在 Azure Databricks 中使用 spark 流将数据加载到 azure blob答案

【问题标题】：loading data into azure blob using spark stream in Azure Databricks在 Azure Databricks 中使用 spark 流将数据加载到 azure blob
【发布时间】：2020-08-29 08:52:48
【问题描述】：

我正在 Azure Databricks 中尝试此代码：

jsonSchema = StructType([ StructField("time", TimestampType(), True), StructField("action", StringType(), True) ])

// readstream from azure event hub
df = spark.readStream.format("eventhubs").options(**ehConf).schema(jsonSchema).load() 
 streamingCountsDF = (df.withWatermark("Time", "500 milliseconds").groupBy(
      df.body,
      window(df.enqueuedTime, "1 hour"))
    .count()
)

//writing stream to azure blob
 streamingCountsDF.writeStream.format("parquet").option("path", file_location).option("checkpointLocation", "/tmp/checkpoint").start() 
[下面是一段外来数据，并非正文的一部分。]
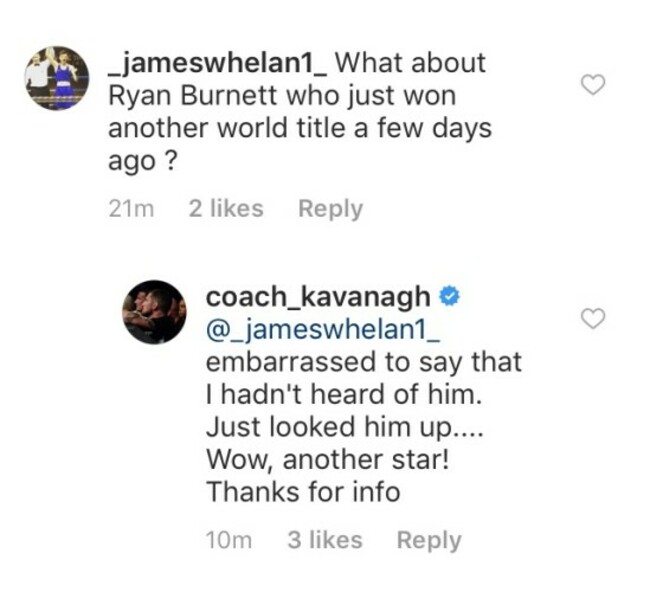
Task: Open _jameswhelan1_ profile picture
Action: (54, 78)
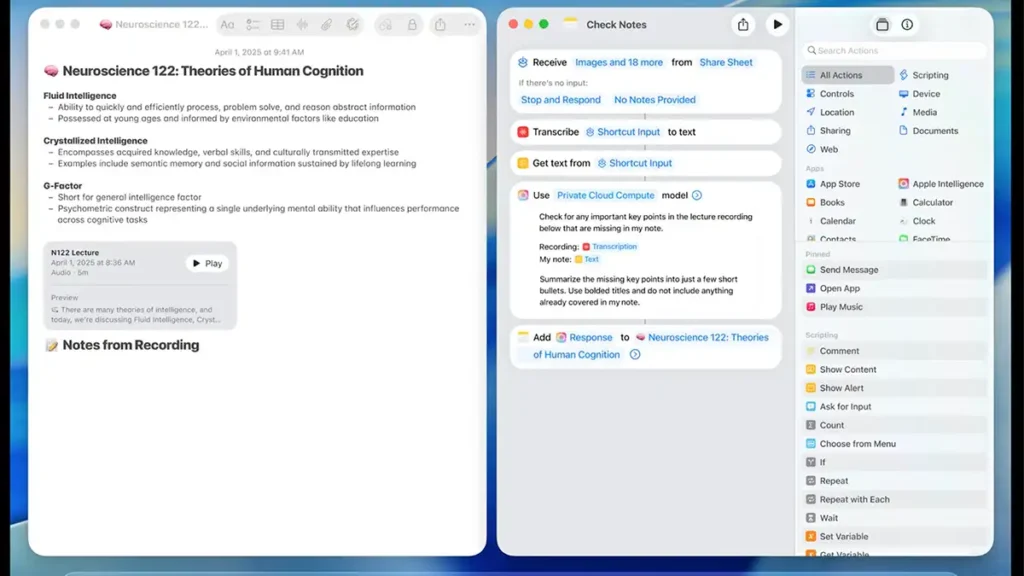This screenshot has width=1024, height=576.
Task: Click the attachment paperclip icon
Action: [x=327, y=24]
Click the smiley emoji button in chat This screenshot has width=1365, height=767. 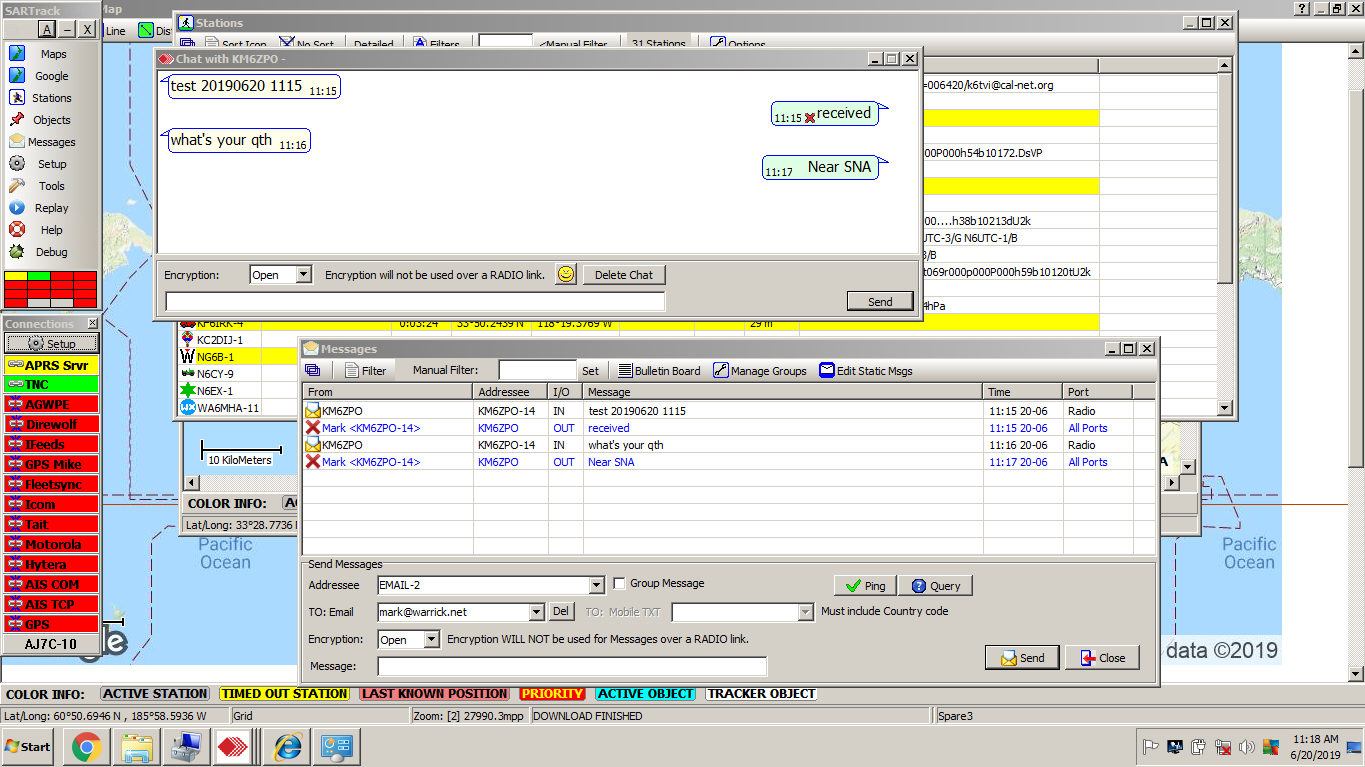(x=566, y=275)
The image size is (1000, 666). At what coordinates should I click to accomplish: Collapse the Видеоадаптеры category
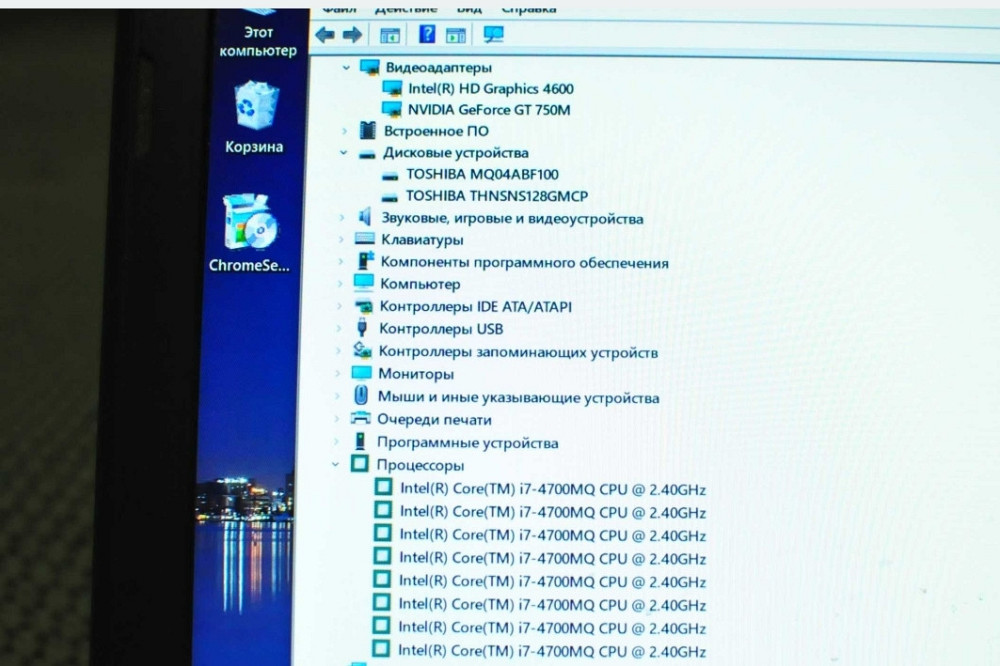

file_location is the azure blob url.

我在最后一步遇到了错误：

org.apache.spark.sql.AnalysisException：当流式DataFrames/DataSets上没有水印的流式聚合时，不支持追加输出模式；；

我们如何解决这个问题？

【问题讨论】：

谁能回答这个问题。我正在尝试做的是将事件中心数据流式传输到 azure blob。

标签： pyspark spark-streaming azure-blob-storage databricks azure-databricks

【解决方案1】：

根据我们使用的查询，我们需要选择合适的输出模式。选择错误的一项会导致运行时异常，如下所示。

org.apache.spark.sql.AnalysisException: Append output mode not supported when there are streaming aggregations on 
streaming DataFrames/DataSets without watermark;

参考：您可以阅读更多关于不同查询与不同输出模式的兼容性here。

在结构化流中，流处理的输出是数据帧或表格。查询的输出模式表示这个无限输出表是如何写入接收器的，在我们的示例中是控制台。

共有三种输出模式：

追加 - 在这种模式下，只有在最后一个触发器（批处理）中到达的记录将被写入接收器。这支持简单的转换，如选择、过滤等。由于这些转换不会更改为早期批次计算的行，因此附加新行可以正常工作。

完成 - 在这种模式下，每次完成的结果表都会被写入接收器。通常与聚合查询一起使用。在聚合的情况下，结果的输出将随着新数据的到来而不断变化。

更新 - 在这种模式下，只有从上次触发器更改的记录将被写入接收器。

【讨论】：

那么，这里我们需要使用Update吗？